Nereus eyed the dead man coldly before placing her hand over the man’s mouth. Lines of electricity crackled from her palm and the black stone flew into it. The man collapsed back on the slab, dead and broken.
“You were right, Penelope,” Nereus said quietly. “He wasn’t initiated into the cult, but he did know what Thevetat was and that’s cause for some concern. Alexis, show her around. Galenos and I will clean this up.” Nereus dismissed them with a wave and started directing Galenos in a strange and lilting language.
“Come on, let me show you something less dreadful than this sad display,” Alexis said, his hand on the small of Penelope’s back, guiding her from the laboratory.
Penelope took a deep breath and stared up at the floating lights above her. “How is it not cold and damp in here?”
“A simple answer? Magic. We use it to regulate the heat and humidity so none of the books rot,” he replied. “You are still not screaming or panicking.”
“You expected me to?”
“You seemed to have calmed down quickly.” He frowned.
“Maybe I just needed some books,” Penelope said, looking at him with a small smile. “Books always make me feel better.”

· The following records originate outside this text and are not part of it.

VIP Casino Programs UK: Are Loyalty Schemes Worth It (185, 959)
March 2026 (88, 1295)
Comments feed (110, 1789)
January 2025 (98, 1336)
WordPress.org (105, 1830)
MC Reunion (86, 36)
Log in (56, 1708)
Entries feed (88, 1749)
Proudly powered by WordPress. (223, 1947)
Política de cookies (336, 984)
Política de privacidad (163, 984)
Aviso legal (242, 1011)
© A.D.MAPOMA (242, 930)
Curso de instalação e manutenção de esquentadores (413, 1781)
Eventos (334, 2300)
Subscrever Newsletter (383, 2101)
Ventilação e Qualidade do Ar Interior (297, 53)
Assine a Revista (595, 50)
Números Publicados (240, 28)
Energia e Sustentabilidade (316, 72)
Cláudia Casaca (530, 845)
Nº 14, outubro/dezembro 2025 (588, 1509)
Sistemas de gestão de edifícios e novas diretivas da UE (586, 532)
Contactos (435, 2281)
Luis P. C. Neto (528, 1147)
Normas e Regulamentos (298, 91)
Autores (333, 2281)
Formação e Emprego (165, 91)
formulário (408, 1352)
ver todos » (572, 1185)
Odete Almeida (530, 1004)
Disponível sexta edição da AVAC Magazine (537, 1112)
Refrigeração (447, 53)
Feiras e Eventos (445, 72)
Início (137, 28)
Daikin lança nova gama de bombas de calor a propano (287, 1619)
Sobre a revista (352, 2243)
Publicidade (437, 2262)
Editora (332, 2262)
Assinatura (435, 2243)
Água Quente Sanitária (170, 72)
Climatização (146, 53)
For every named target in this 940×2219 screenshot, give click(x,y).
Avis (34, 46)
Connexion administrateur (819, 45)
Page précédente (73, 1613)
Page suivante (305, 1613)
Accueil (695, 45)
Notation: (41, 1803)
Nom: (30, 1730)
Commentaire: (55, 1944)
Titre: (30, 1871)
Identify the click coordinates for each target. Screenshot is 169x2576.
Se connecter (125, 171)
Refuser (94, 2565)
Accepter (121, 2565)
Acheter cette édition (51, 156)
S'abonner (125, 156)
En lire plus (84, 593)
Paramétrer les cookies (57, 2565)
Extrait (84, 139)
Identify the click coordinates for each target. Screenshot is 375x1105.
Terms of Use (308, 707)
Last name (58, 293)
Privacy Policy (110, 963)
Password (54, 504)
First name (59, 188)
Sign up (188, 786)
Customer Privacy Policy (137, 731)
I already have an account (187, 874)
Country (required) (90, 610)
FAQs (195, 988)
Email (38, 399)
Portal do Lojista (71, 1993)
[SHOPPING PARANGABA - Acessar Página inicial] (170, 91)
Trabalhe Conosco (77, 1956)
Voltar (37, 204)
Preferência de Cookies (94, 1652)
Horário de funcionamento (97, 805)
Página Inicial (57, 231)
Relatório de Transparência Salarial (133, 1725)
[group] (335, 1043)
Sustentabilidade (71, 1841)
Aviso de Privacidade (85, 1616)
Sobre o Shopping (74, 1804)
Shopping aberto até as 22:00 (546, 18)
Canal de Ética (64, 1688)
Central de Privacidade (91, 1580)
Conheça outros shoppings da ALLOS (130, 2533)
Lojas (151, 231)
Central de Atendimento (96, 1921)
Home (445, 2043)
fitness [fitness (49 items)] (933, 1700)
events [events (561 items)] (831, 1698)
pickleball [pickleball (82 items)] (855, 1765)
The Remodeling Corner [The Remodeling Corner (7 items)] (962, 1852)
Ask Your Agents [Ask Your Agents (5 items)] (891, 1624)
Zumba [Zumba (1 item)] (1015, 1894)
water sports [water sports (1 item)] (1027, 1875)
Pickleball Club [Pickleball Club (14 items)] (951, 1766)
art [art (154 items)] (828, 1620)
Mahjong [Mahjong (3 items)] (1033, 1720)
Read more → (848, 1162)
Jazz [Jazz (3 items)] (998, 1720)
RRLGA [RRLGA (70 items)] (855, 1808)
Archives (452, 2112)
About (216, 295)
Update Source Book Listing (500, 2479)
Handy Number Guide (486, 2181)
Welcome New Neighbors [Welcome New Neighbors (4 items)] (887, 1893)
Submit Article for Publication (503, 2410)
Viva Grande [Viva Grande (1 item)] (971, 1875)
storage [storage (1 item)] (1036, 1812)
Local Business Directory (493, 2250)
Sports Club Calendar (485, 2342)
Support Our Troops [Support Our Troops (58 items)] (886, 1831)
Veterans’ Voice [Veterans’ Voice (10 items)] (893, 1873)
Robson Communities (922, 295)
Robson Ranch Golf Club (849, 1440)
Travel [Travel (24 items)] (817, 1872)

“I’ll keep that in mind for future reference. Are you sure you don’t have magician blood?”
“Believe me. There’s nothing magical about my family. My father thinks I’m a nut case for studying Atlantis,” Penelope scoffed, “but I’m pragmatic. If this is a dream, it is a fascinating one. If this is real, then I’m being given the opportunity to brush against true mystery, and hopefully, find the answers that have plagued me since childhood.”
Alexis considered this as they walked between the shelves. Penelope had to stop her hands from reaching out to touch the spines of the
books. Many were bound in colored leathers, their titles stitched onto the spine in scripts she didn’t recognize. She wanted to know what was in them, why there were so many, and what else the Archives held. Shelves were built into the rock from the floor to the roof hundreds of meters above her. How did you get them down? Who would be game enough to climb a ladder that high?
“If you were given the option of knowing answers, but never being able to publish or prove them to anyone else, would you still want to know the truth?” asked Alexis, as she paused to study a statue.
“Of course I’d want to know. I only published my work on the Tablet because I wanted to generate interest and funding to search for the rest of it. I’m not interested in fame. I only want to find things,” admitted Penelope.
“You still wouldn’t have found it,” Alexis said with a curious head tilt.
“That’s what you think.” Penelope folded her arms. “Would you have sabotaged my dig if I had received the funding?”
“I wouldn’t have had to,” he replied confidently. “The rest of the Tablet is here.”
“What? Where?”
“Behind you,” he pointed. “Look.”
Penelope turned sharply on her heel. Sure enough, displayed on a wall behind her was a massive stone tablet. It was four meters long and would have been two meters wide except a corner piece was missing.
“Oh my God.”
Penelope ran over and immediately began scanning the curves and loops of the script. Unlike the writing at the crime scene, this felt wonderful to look at. She touched it tentatively, running her fingertips over the border carved with intricate, geometric patterns. She felt the same buzzing under her hand as she had the day she found the missing piece. I found you.
“You can imagine my surprise when I saw your article claiming you had found the missing piece of my Tablet,” Alexis said from behind her. “I thought it was lost forever in a stream of lava.”
“It’s beautiful…wait, what do you mean your Tablet?” She looked at him.